After its release on October 4, Joker: Folie à Deux spawned a seasonally appropriate response: a moment of schadenfreude, in which critics competed to see who could do the most to slash its reputation to pieces. ‘So bad it’s almost laughable,’ blared Dana Stevens of Slate, in an abrasive notice that mocks its malign protagonist as ‘poor little clownsie-wownsie.’[1] ‘Staggeringly stupid’ declared Christina Newland of The I, charging it with both squandering Lady Gaga and a stillborn attempt at self-revision.[2] Not to be topped in this contest, RogerEbert.com’s Glen Kenny even admitted that he was so filled with ‘indignation’ after seeing the woeful work that he filed a ‘hastily-written review’ five hours before the publication ban was set to end by accident. It doesn’t disappoint: Folie à Deux is, he tells us, ‘nihilistic slop,’ the likes of which would deserve commendation for refusing to furnish ‘Joker Fan Service’ if not for the fact that the sheer existence of such fans attests to the ‘sick and […] twisted world in which we live.’[3]


While the absence of fan service might not be a problem for Kenny, it is a problem for Joker’s sick and twisted fans. Indeed, if The Guardian is to be believed, Folie à Deux is currently on track to lose between $125m-200m—making it one of the biggest flops in film history.[4] How did Philips 300m ‘art house ‘feature end up in this double bind? One where it’s snubbed by its would-be audience while still being an offense to liberal aesthetes?

[DATA FOR ANALYSIS]
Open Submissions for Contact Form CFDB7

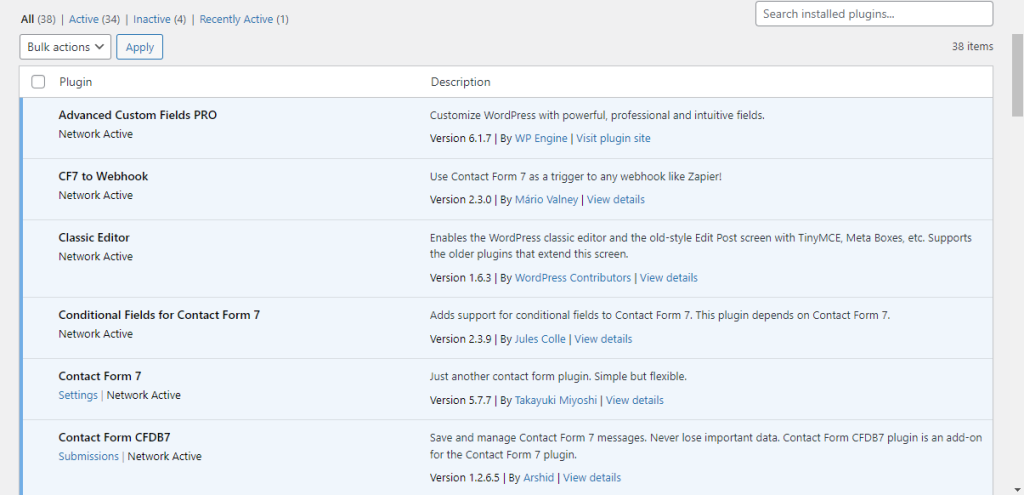click(88, 456)
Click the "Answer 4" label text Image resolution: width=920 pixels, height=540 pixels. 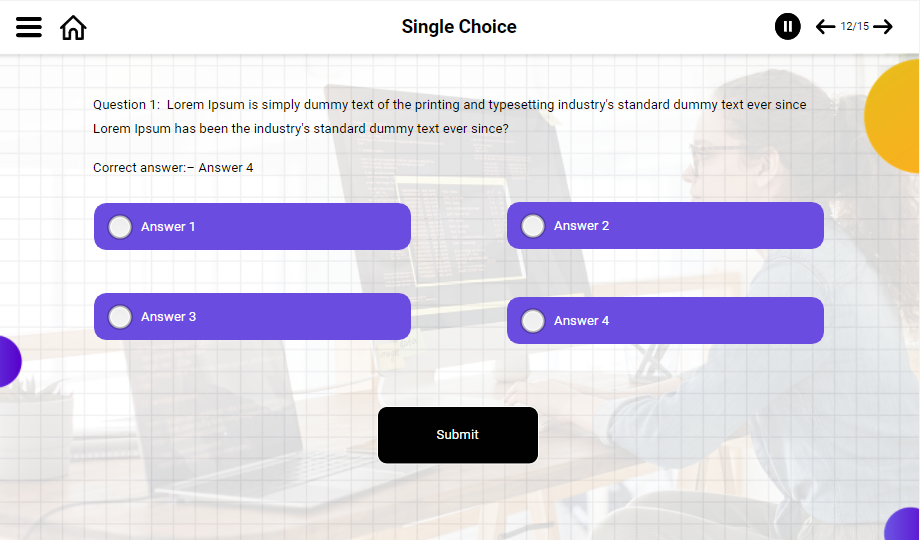pyautogui.click(x=581, y=321)
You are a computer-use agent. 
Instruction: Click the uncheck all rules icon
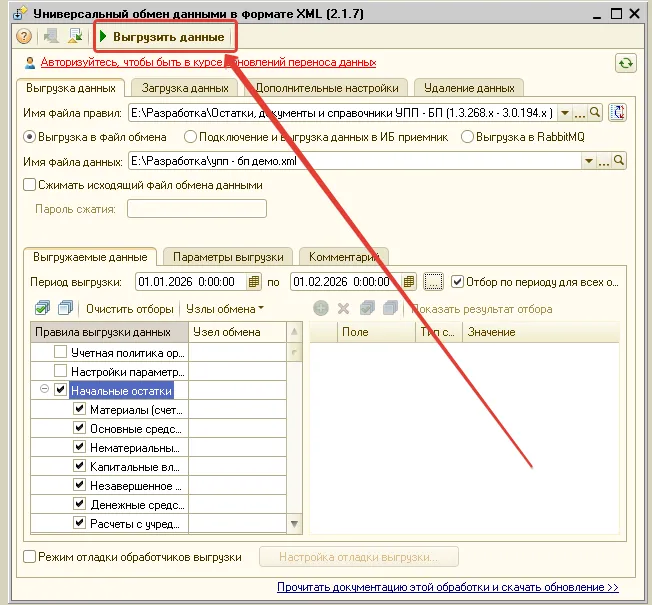pos(65,308)
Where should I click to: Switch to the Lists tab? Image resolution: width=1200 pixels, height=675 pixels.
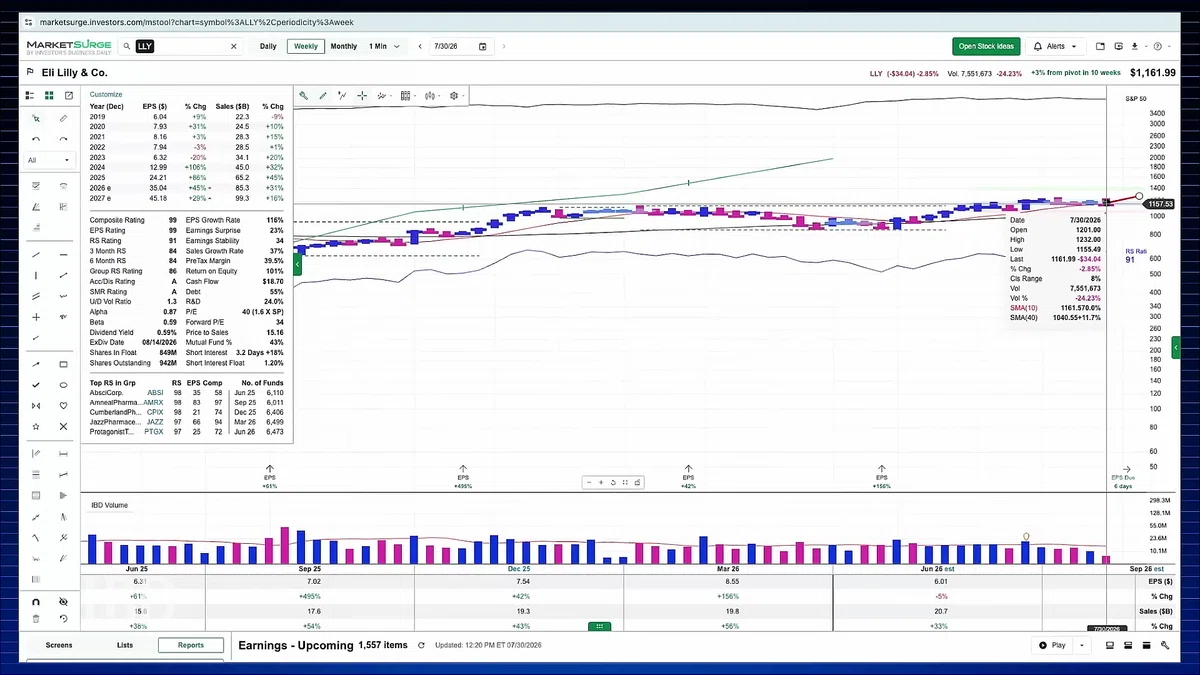click(125, 645)
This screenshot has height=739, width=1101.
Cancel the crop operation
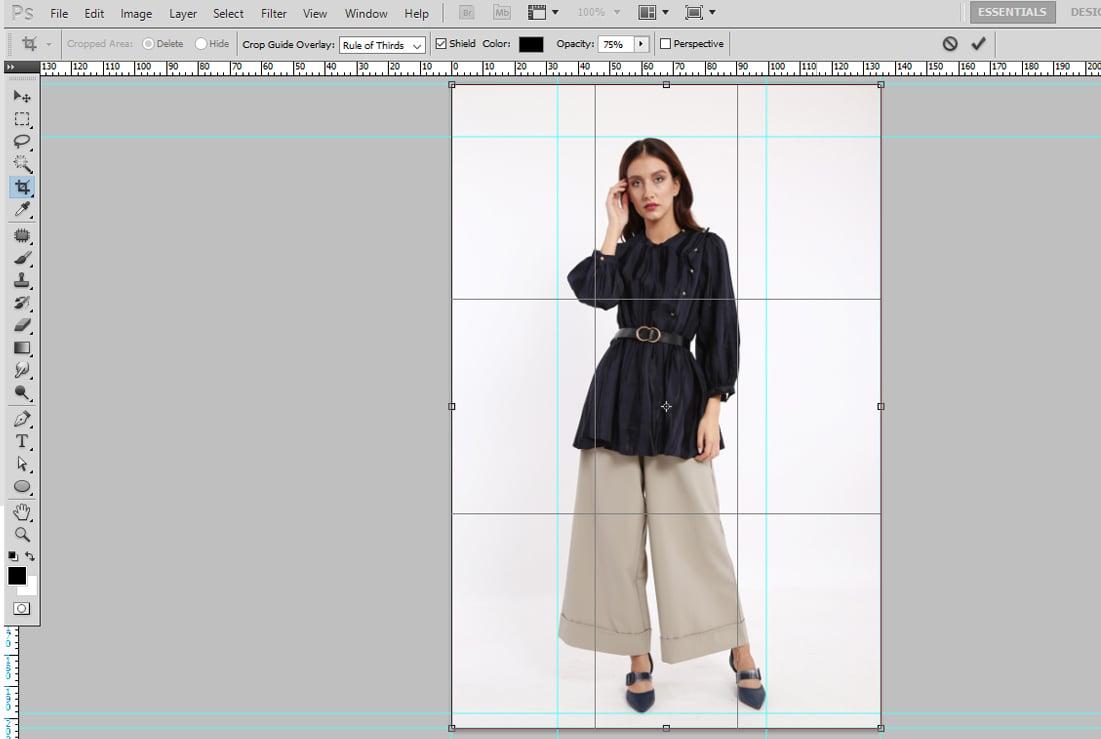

[WHAT THIS EXERCISE ASKS]
1/ According to the piece on Joker: Folie à Deux, how much is the film on track to lose if The Guardian is to be believed?
2/ In the piece on Joker: Folie à Deux, change "flops" to "failures" and give everything from "While the absence" down to "to liberal aesthetes?".

[SOLUTIONS BY TASK]
1/ Between $125m and $200m.

2/
While the absence of fan service might not be a problem for Kenny, it is a problem for Joker’s sick and twisted fans. Indeed, if The Guardian is to be believed, Folie à Deux is currently on track to lose between $125m-200m—making it one of the biggest failures in film history.[4] How did Philips 300m ‘art house ‘feature end up in this double bind? One where it’s snubbed by its would-be audience while still being an offense to liberal aesthetes?